PROBLEM REQUIREMENTS:
When the line with "Uncheck the Organic Search row checkbox" turns up below, begin repeating exactly, and carry on through the line with "This screenshot has height=1080, width=1379."; no pictures go into the copy.

PROVIDED RECORDS:
···

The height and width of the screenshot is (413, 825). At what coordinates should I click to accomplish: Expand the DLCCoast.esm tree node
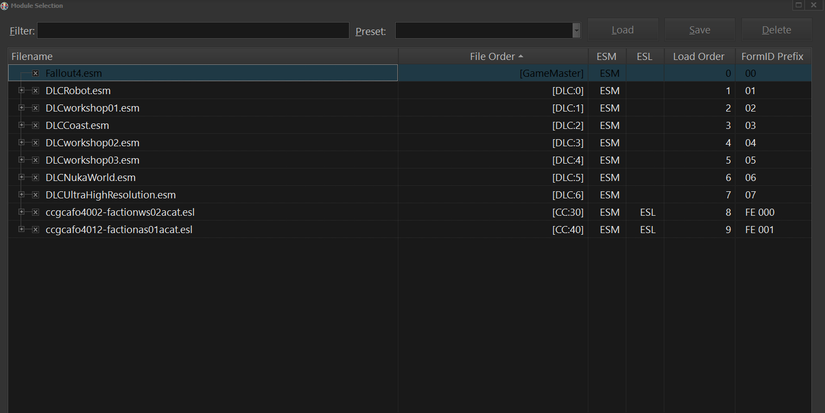pyautogui.click(x=21, y=126)
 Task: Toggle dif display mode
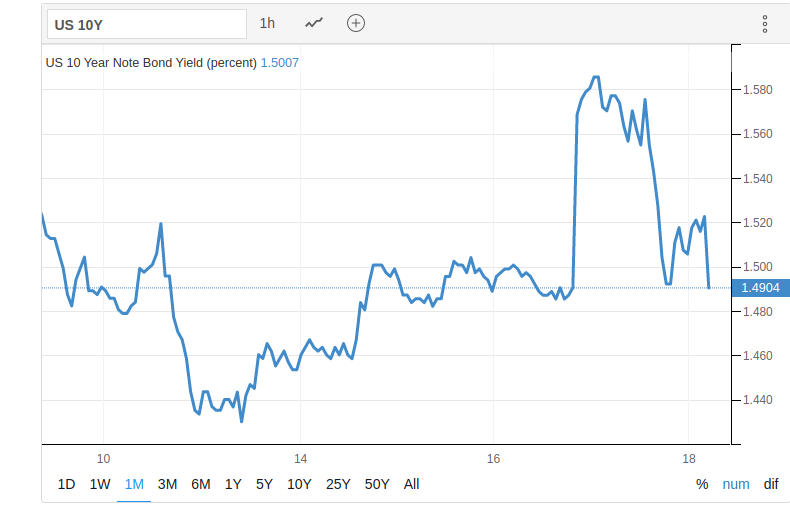(x=771, y=484)
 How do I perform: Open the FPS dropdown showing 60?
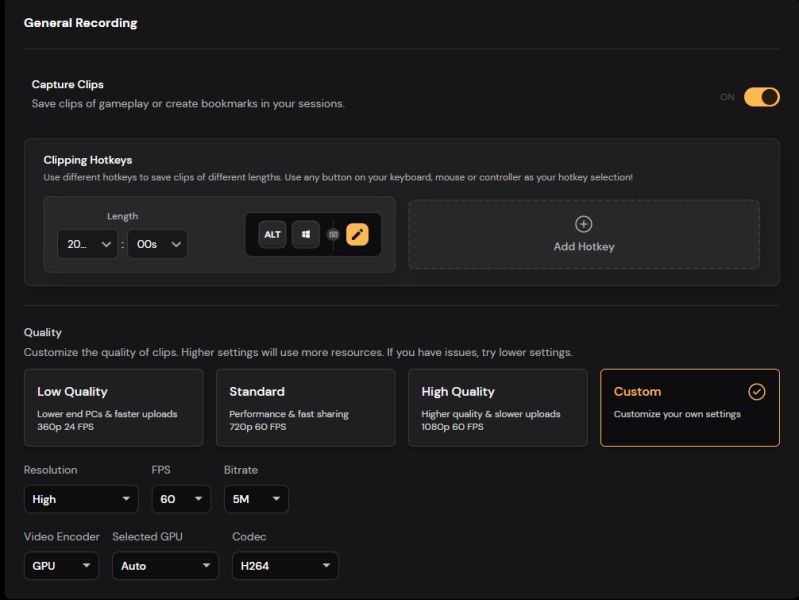[181, 499]
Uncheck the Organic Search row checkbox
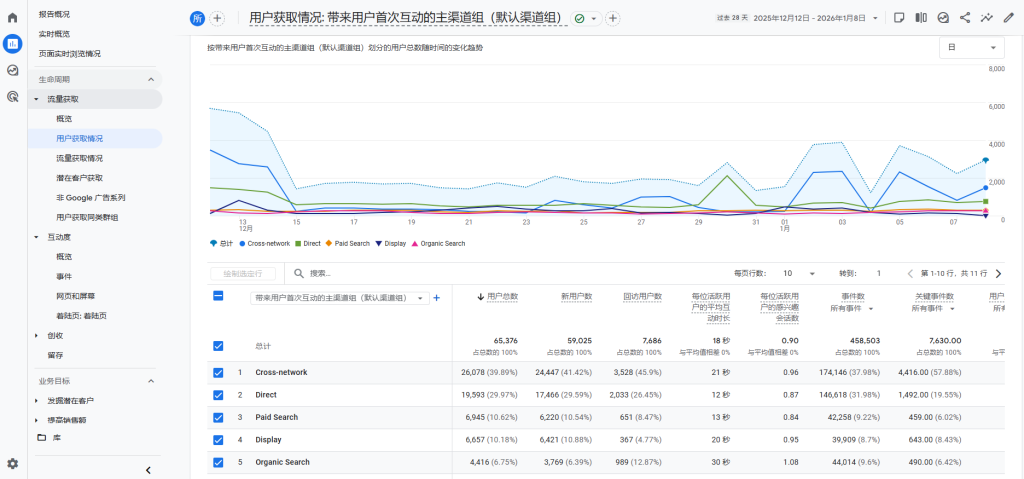This screenshot has height=479, width=1024. pos(218,462)
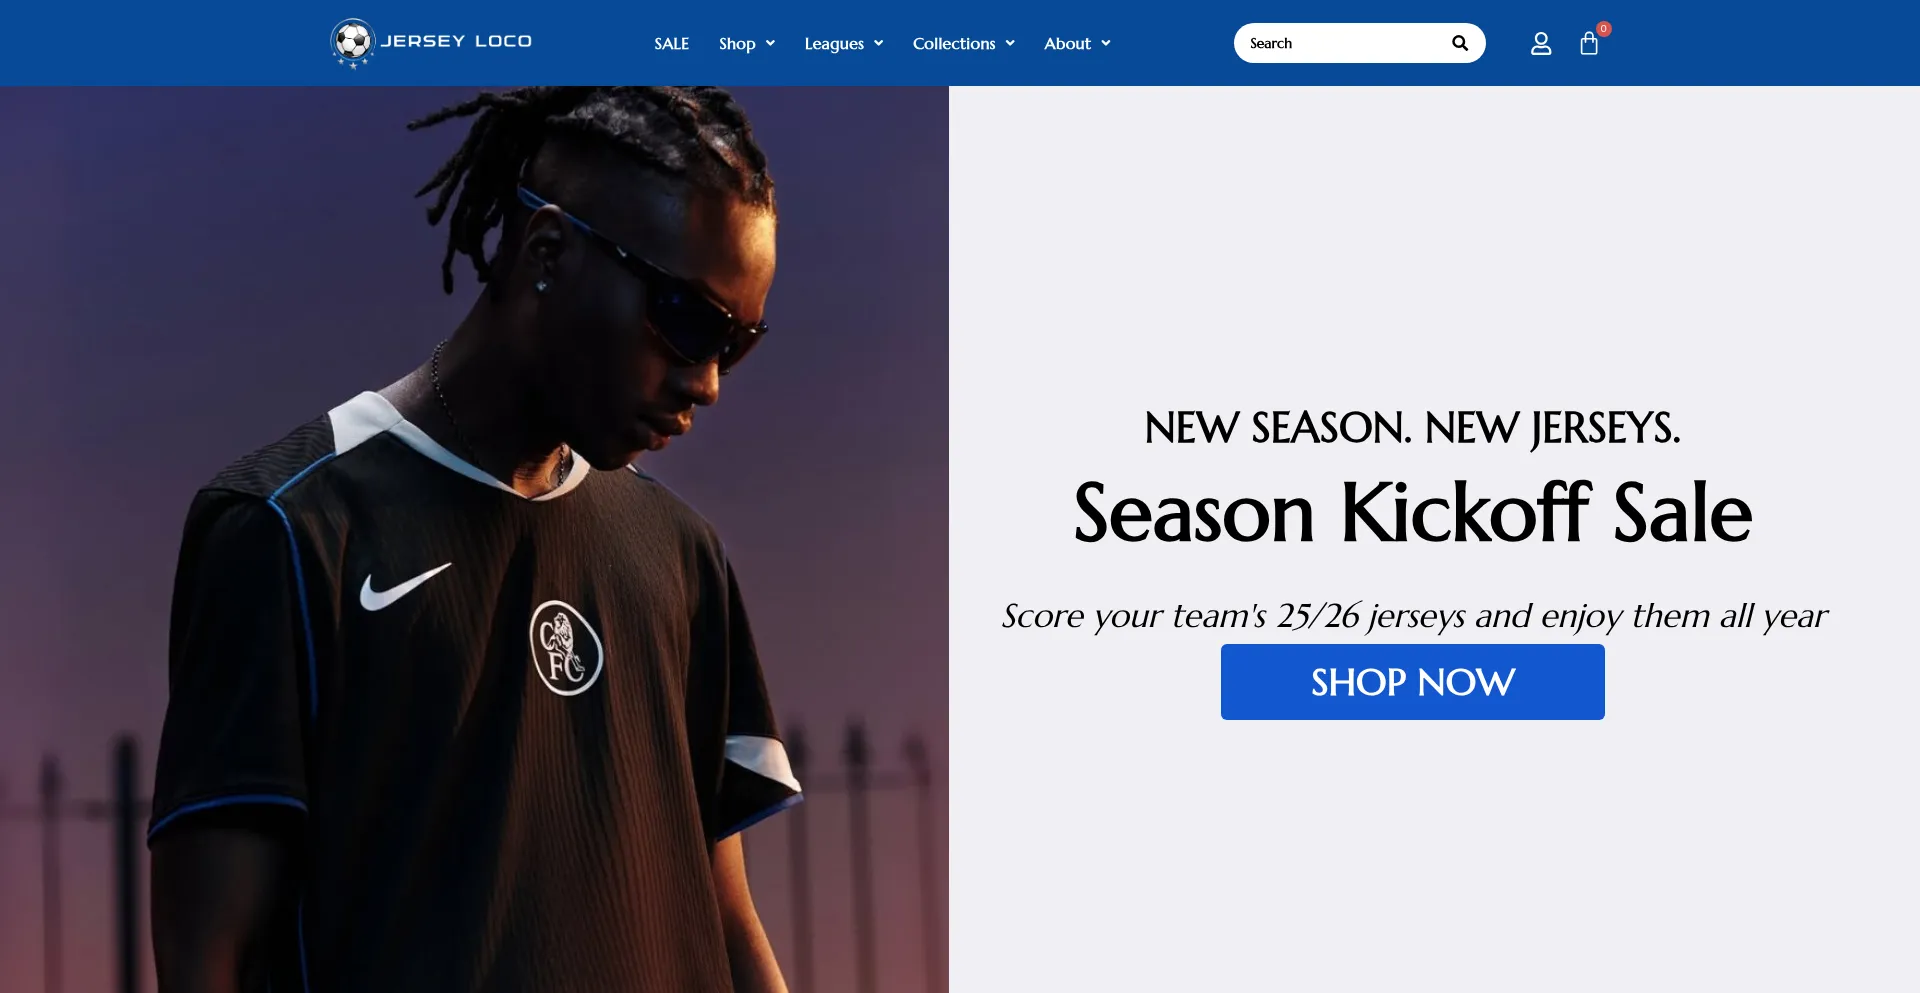Open the SALE menu item
This screenshot has height=993, width=1920.
point(672,43)
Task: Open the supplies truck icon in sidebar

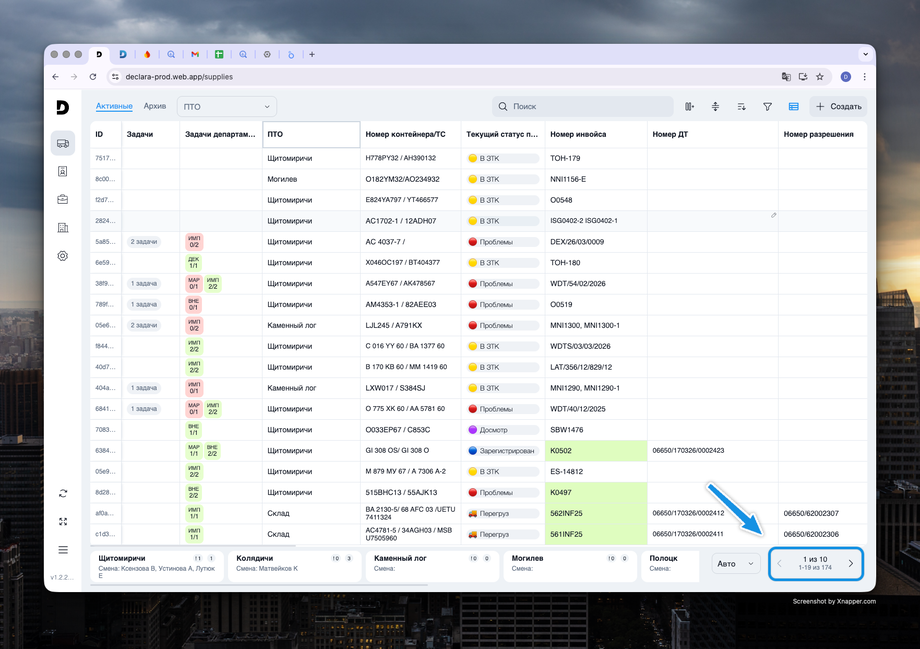Action: [63, 143]
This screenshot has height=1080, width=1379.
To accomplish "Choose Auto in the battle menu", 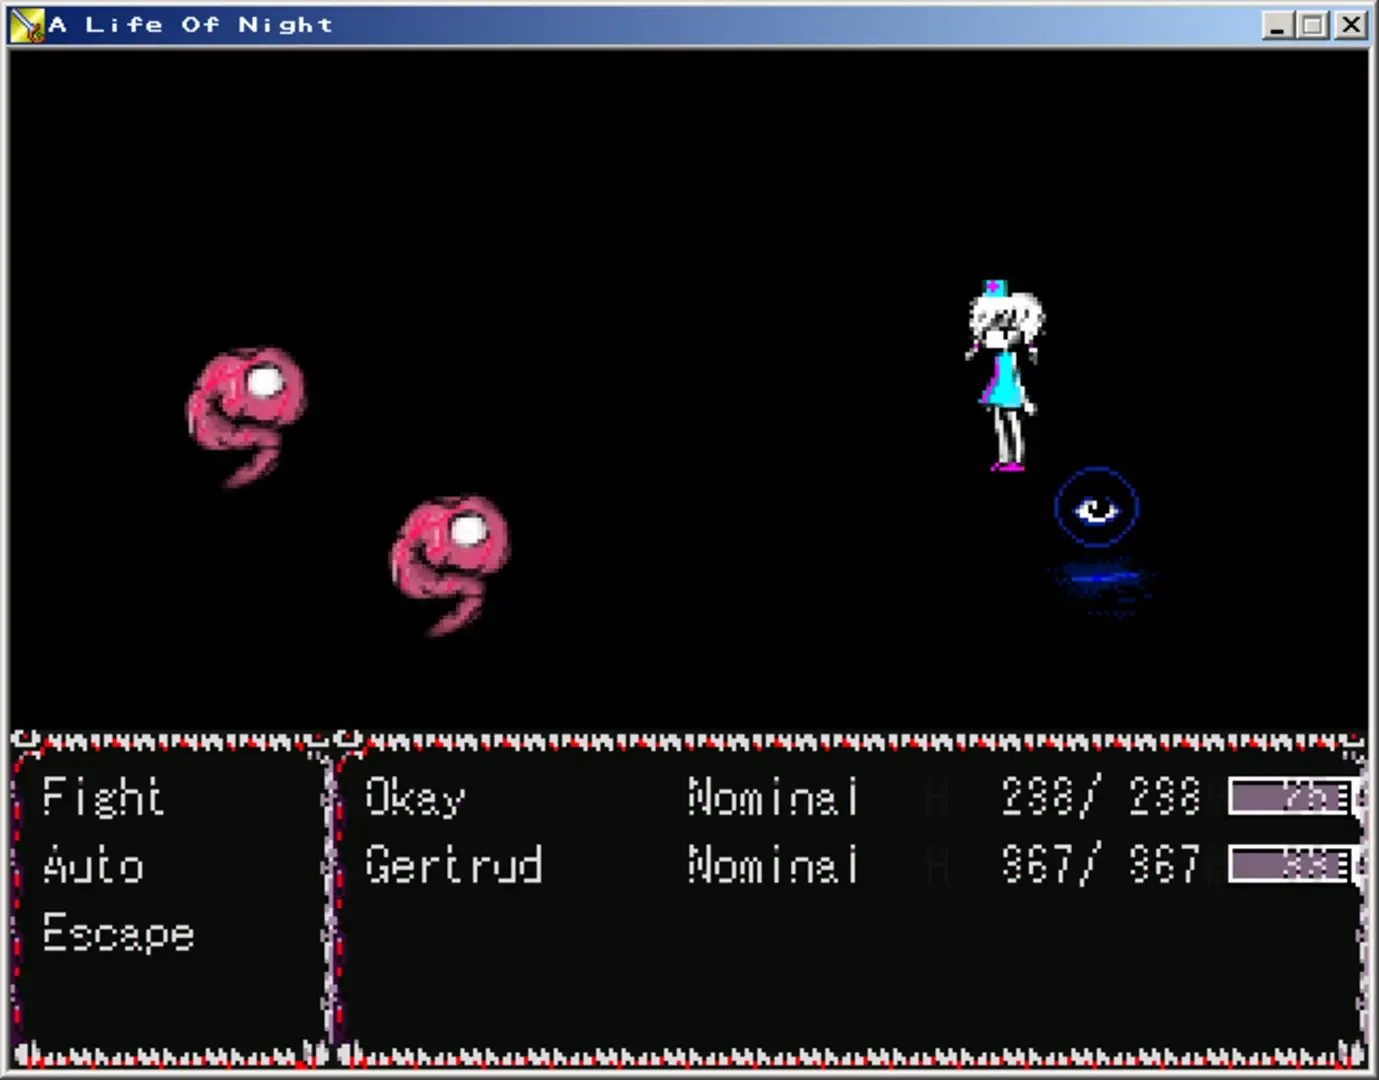I will (x=93, y=865).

···

COMPLETED TASK:
Uncheck the Organic Search row checkbox
This screenshot has height=479, width=1024. pos(218,462)
Open the SALE menu item
This screenshot has height=993, width=1920.
point(672,43)
Task: Open the supplies truck icon in sidebar

Action: [63, 143]
This screenshot has height=1080, width=1379.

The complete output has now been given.